递归,每次返回当前节点所有子节点的最小相机数。
每一个节点有三种状态:

  1. 放置了相机。
  2. 没有相机,但是被父节点parent监控。
  3. 没有相机,但是被子节点son监控。

将三种状态分别传入minCam()方法。

递归方法 minCam()

在递归时传入两个参数hasCamera和isWatched,来判断当前节点是否有相机,是否被监控。
当当前节点为空节点时,如果设置应当有相机(做不到)则返回无限大,消除这个返回值。

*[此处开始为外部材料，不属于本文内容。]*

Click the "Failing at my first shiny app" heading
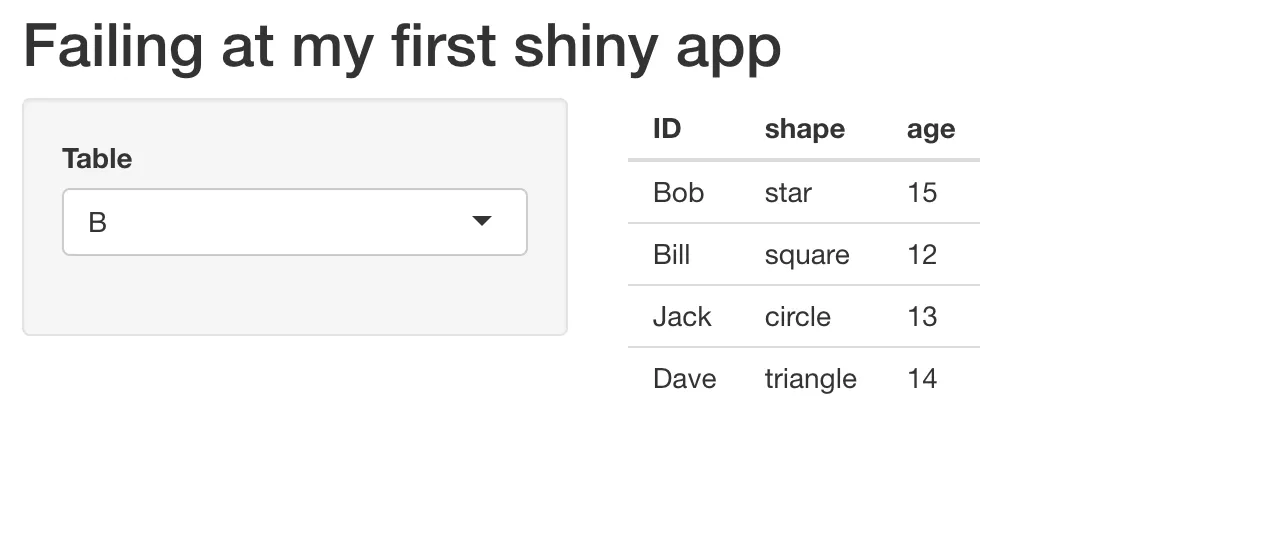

如果不应该有相机,则返回0。

向下递归子节点。

  • 当当前节点应该有相机时:
    子节点一定被监控因此isWatched为true。
    子节点可以放置或不放置相机,因此hasCamera可以为true或false。
    注意当前位置放置相机,则子节点最多放置一个相机,因此一共有三种组合。
    由于相机至少有一个,因此返回其中的最小值+1。
  • 当当前节点没有放置相机,但被父节点监控时:
    左右节点一共有四种组合,分别同时将子节点的监控状态向下递归。
    返回其中的最小值。
  • 当当前节点没有放置相机,也没有被父节点监控,而是被子节点监控时:
    子节点至少有一个相机,向下递归状态,一共有三种组合。
    返回其中的最小值

然后分别调用minCam(root, true, true)和minCam(root, false, fasle),取两者中的小值,即可得到答案。

树形dp优化剪枝

上面的方法实际采用时会超时,因为我们重复了三次调用一个子树下的三种状态的minCam。
因此我们可以将三种状态下的minCam分别保存在数组中返回。

  1. withCam: 当前子树root有相机。
  2. noCamWatchedByParent: 当前子树root没有相机,被父节点监控。
  3. noCamWatchedBySon: 当前子树root没有相机,被子节点监控。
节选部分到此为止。